> **Set task**
Arrange the lines of the listing below as a numbered list, from the line containing "Given: Click the Marketing megaphone icon" through the end of the listing, inclusive, and skip any blank lines. Leave the pictures out.

> **Exercise data**
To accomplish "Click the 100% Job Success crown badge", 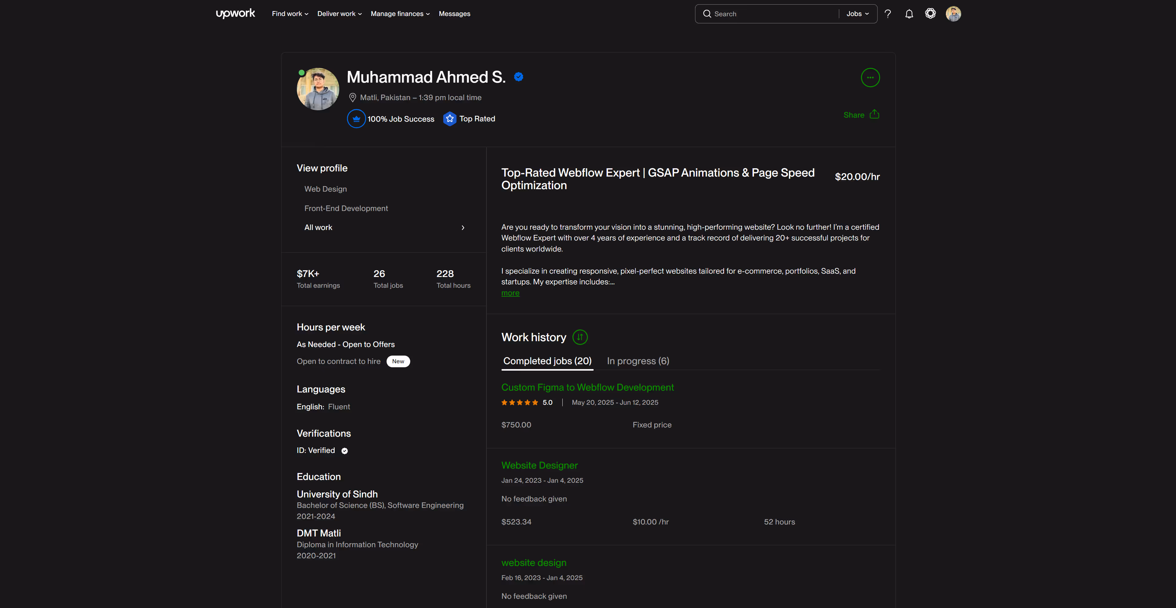I will click(356, 119).
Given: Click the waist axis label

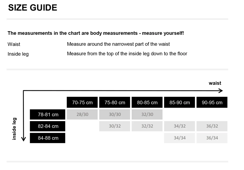Looking at the screenshot, I should click(x=215, y=83).
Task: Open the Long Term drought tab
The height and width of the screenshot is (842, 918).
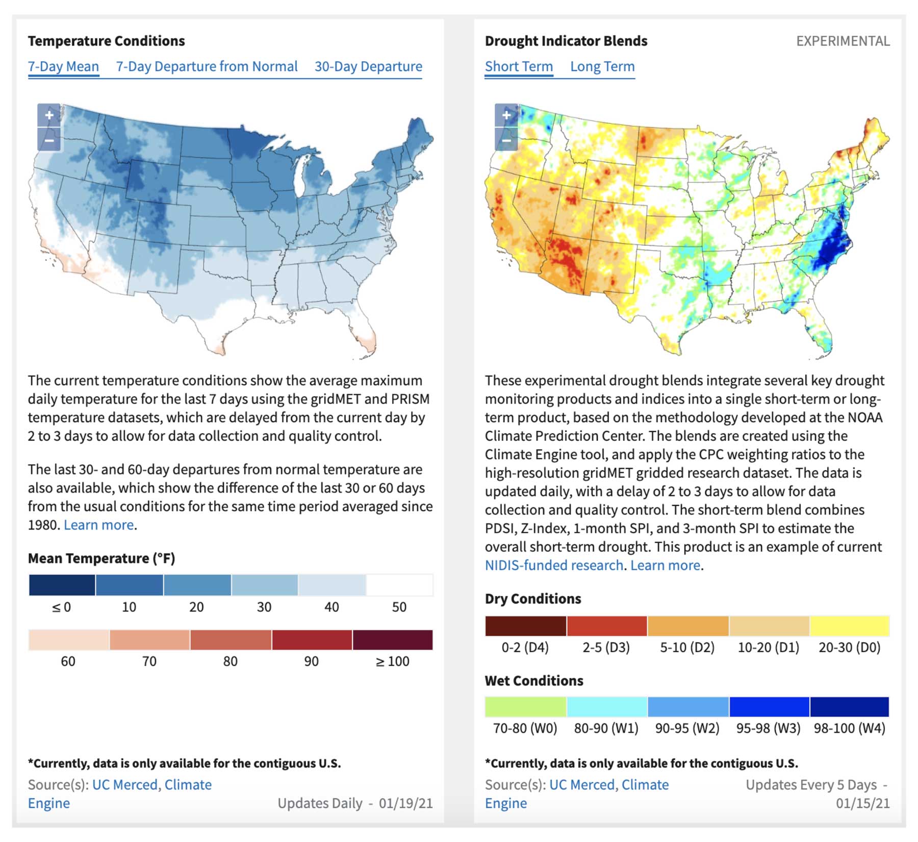Action: point(602,66)
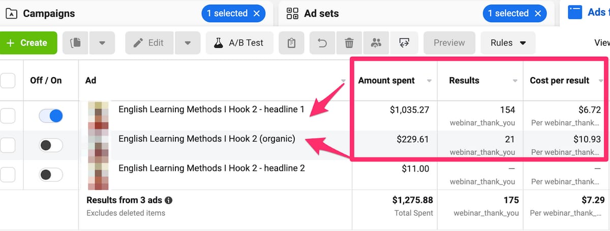610x231 pixels.
Task: Enable the Hook 2 (organic) ad toggle
Action: click(x=51, y=145)
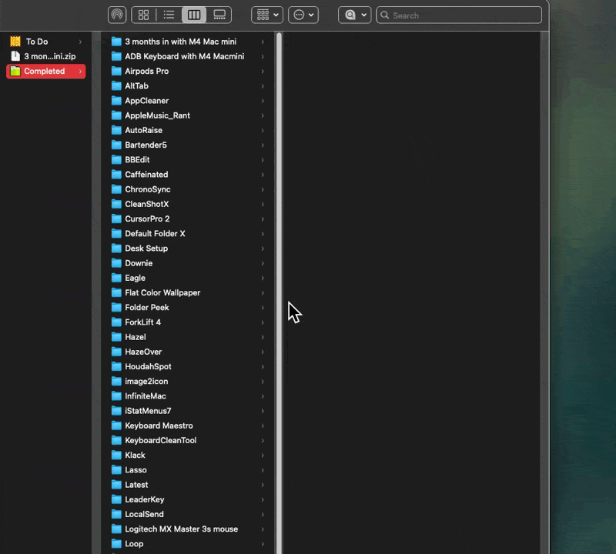Viewport: 616px width, 554px height.
Task: Open the ForkLift 4 folder
Action: [x=142, y=322]
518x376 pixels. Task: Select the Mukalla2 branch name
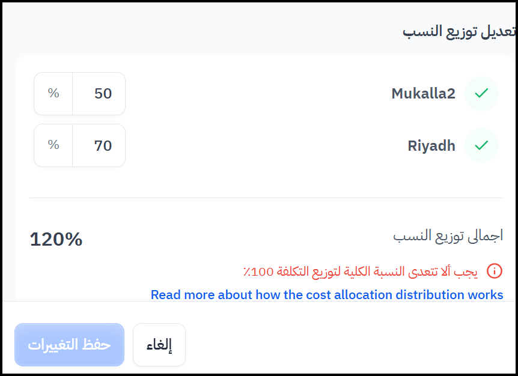423,94
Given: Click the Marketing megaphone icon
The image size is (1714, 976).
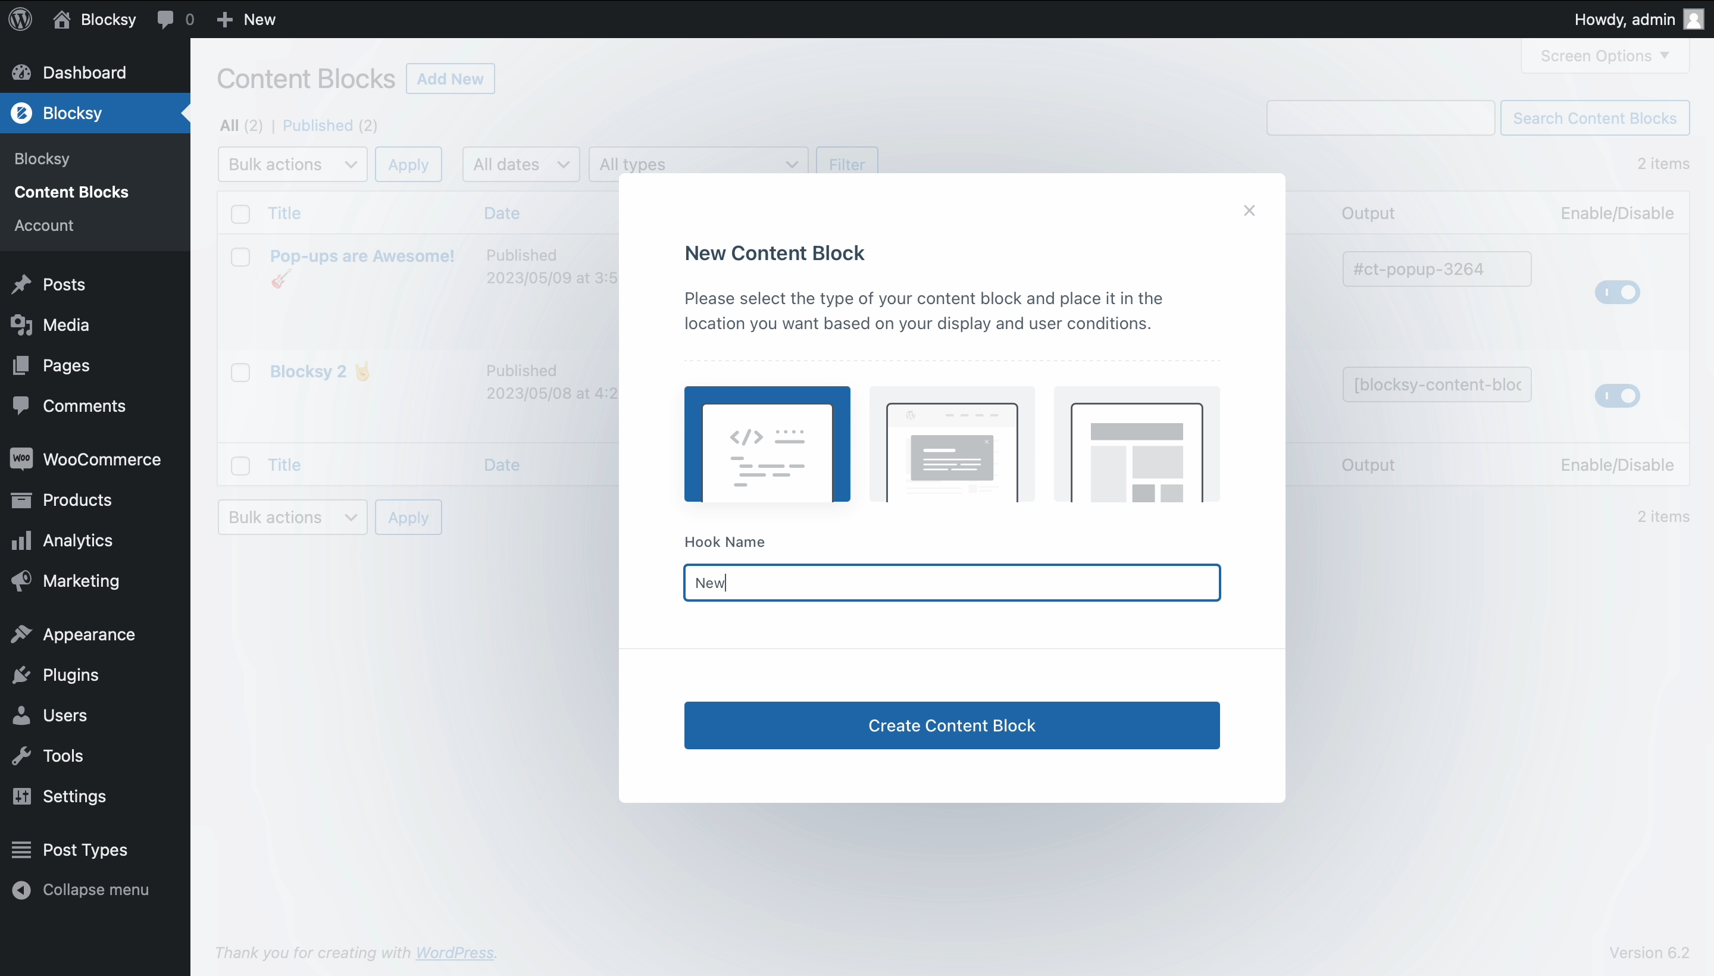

> **Task solution**
1. Given: Click the Marketing megaphone icon
2. The image size is (1714, 976).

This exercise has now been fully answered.